Chapter 2 Database Management
The database is the core of an Odoo system. Customers, products, orders, inventory, invoices, attachments, and system configuration are ultimately stored in the database and filestore.
Customers implementing Odoo by themselves do not need to know database commands, but they must understand the test database, production database, backups, and restore operations. Otherwise, a wrong operation can be difficult to recover from.
What Is An Odoo Database
An Odoo database can be understood as an independent business environment or accounting set.
A database usually contains:
- Company information;
- Users and permissions;
- Customers, vendors, and products;
- Sales, purchase, inventory, and accounting documents;
- Emails, attachments, and images;
- Installed modules and system configuration.
Data does not automatically flow between databases. Orders in the test database do not enter production, and customers in production do not automatically appear in the test database.

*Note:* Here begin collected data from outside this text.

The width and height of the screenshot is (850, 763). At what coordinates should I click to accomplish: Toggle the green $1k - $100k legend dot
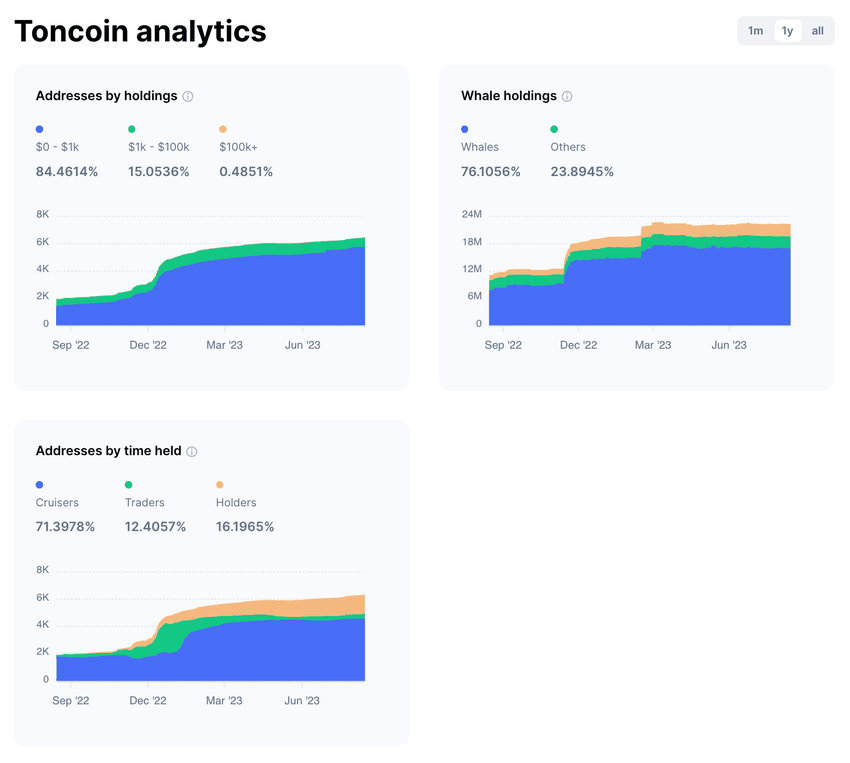[132, 129]
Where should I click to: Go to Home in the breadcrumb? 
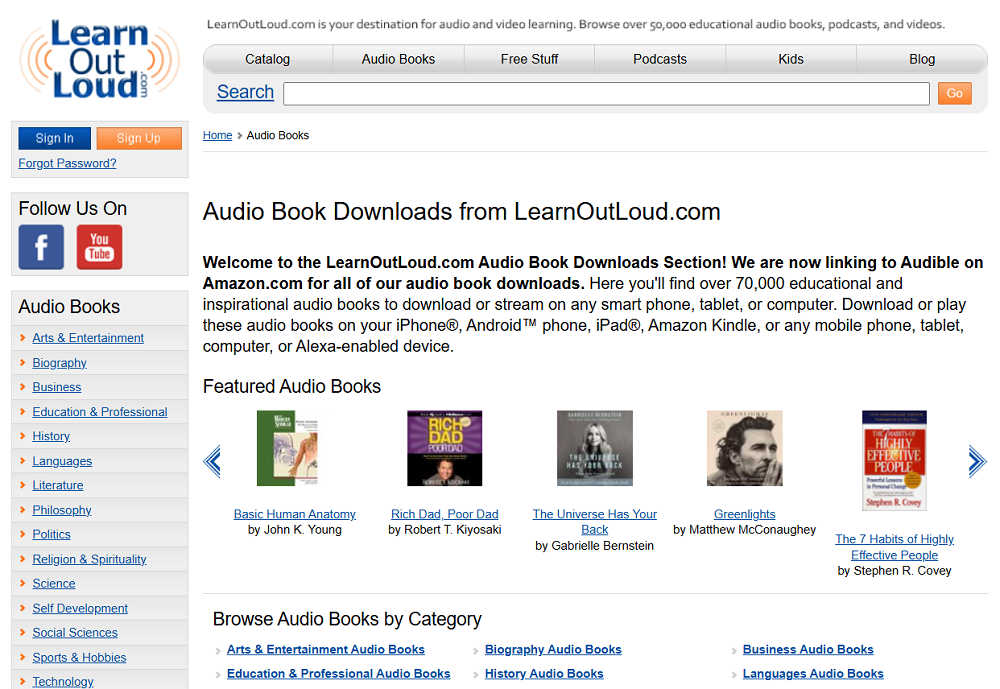click(x=217, y=135)
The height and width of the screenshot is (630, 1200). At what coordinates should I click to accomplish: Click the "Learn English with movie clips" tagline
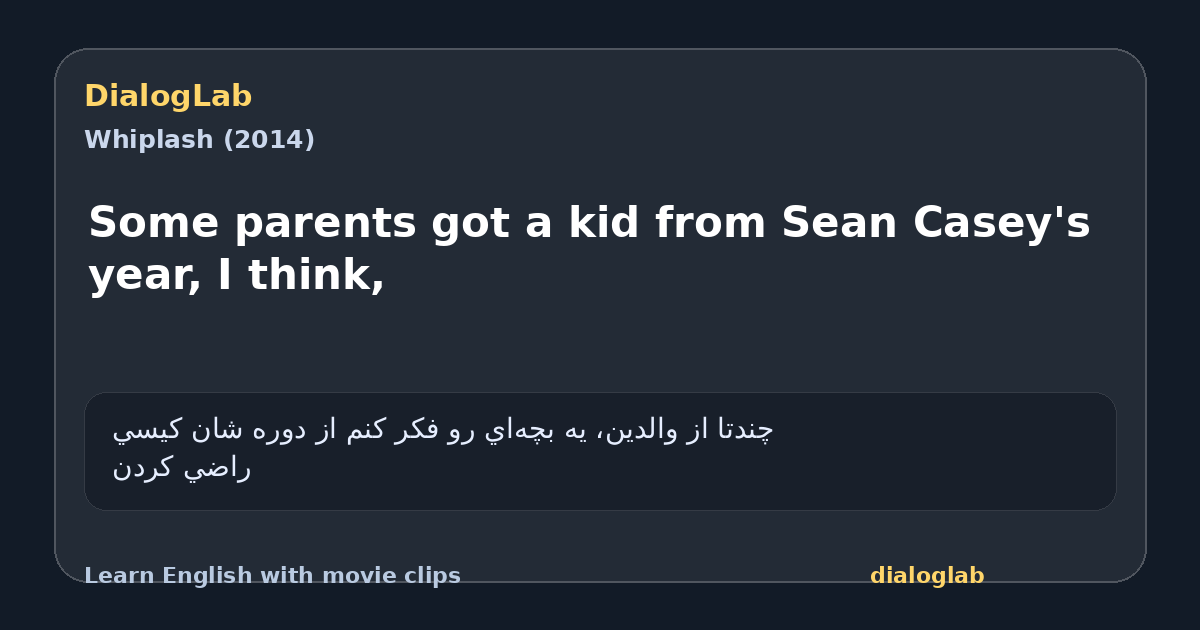point(272,576)
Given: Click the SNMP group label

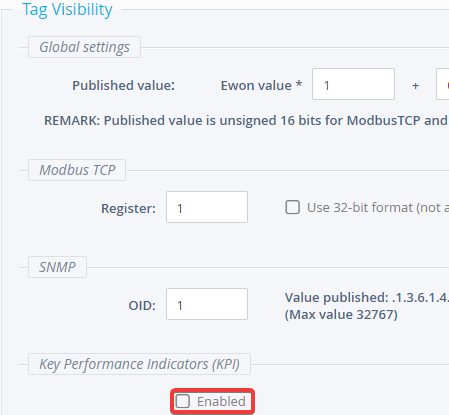Looking at the screenshot, I should (57, 267).
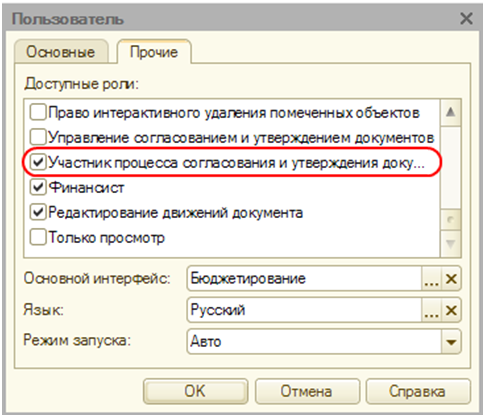The image size is (485, 417).
Task: Select the Прочие tab
Action: pos(154,52)
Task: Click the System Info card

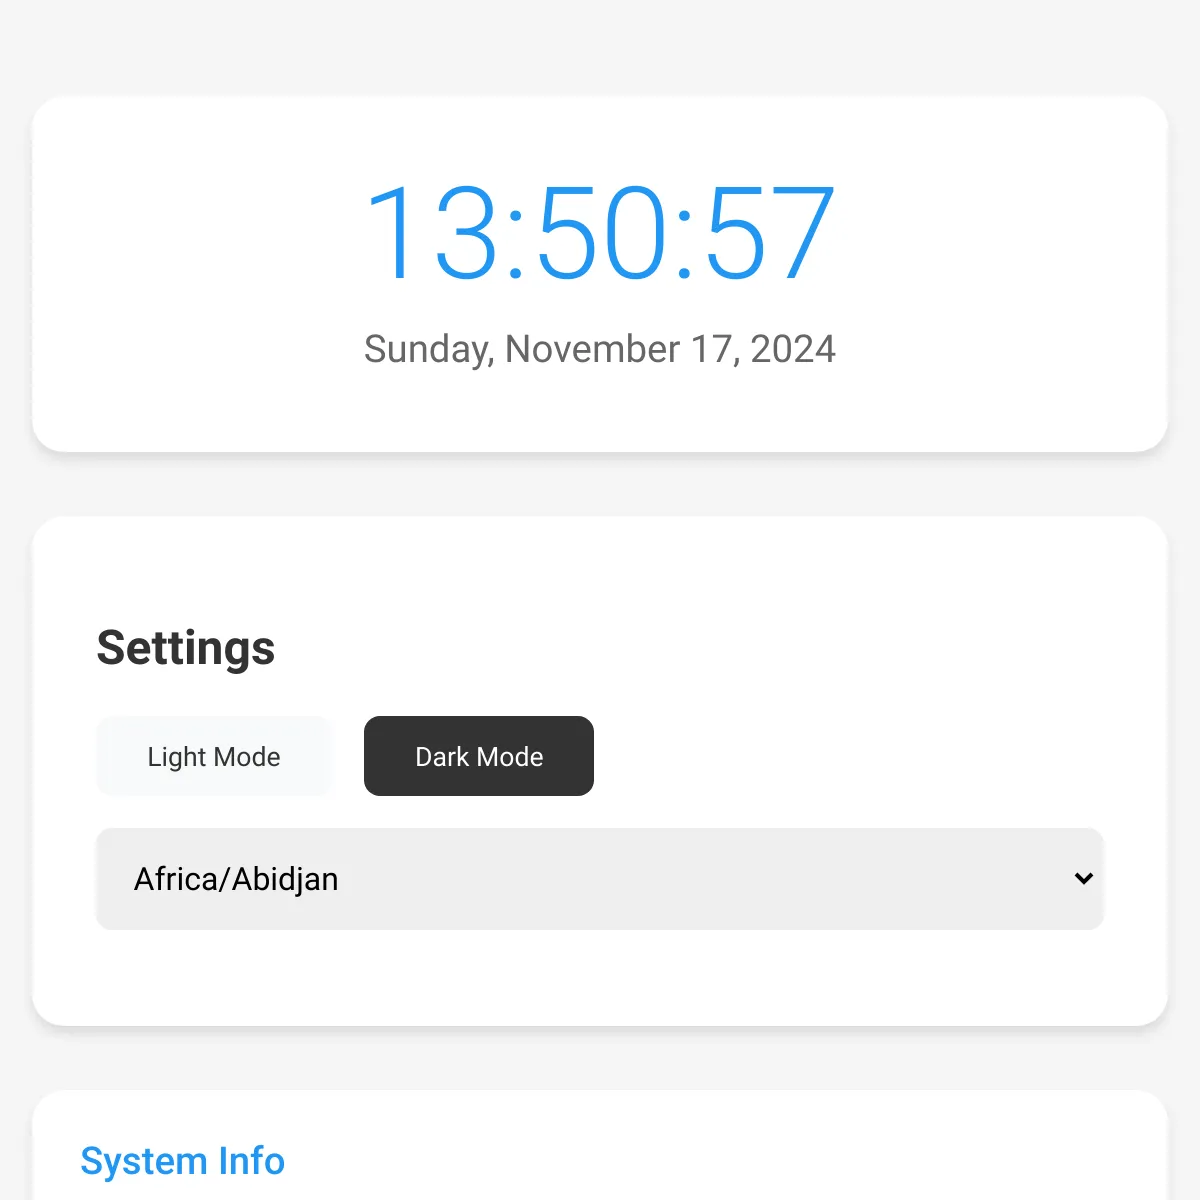Action: click(x=600, y=1146)
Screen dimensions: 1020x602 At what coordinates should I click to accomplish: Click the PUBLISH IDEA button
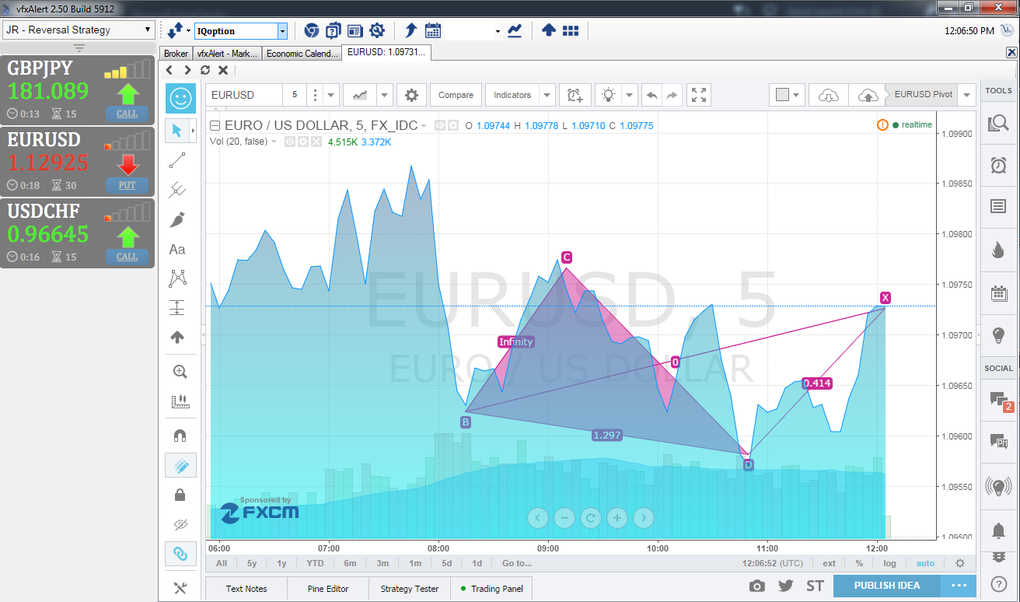click(887, 586)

Test Database And Production Database
During an Odoo implementation, at least distinguish the test database from the production database.
| Database | Usage | Notes |
|---|---|---|
| Test database | Test processes, configuration, imports, and user training | Can be cleaned and restarted repeatedly |
| Production database | Records real business data | Do not delete, import, or test casually |
| Backup restore database | Temporarily restore backups to inspect data | Do not let employees use it as production by mistake |
The test database is for safe trial and error. The production database must be handled carefully. Do not test deletion, mass import, module uninstall, or permission experiments in production.
Database Manager Entry
For self-hosted Odoo, the database manager is usually available at:
http://your-domain/web/database/manager
The database manager usually supports:
- Creating databases;
- Backing up databases;
- Restoring databases;
- Duplicating databases;
- Deleting databases.
If this address returns 404 or cannot be accessed in production, the administrator may have disabled the database manager. This is a common security practice in production environments.
How To Read The Database Manager
When you open the database manager, do not click buttons casually. Every operation on this page can affect the entire system. The following screenshots show a traditional self-hosted Odoo database management flow. Interfaces differ by version and deployment method, but the core actions are similar.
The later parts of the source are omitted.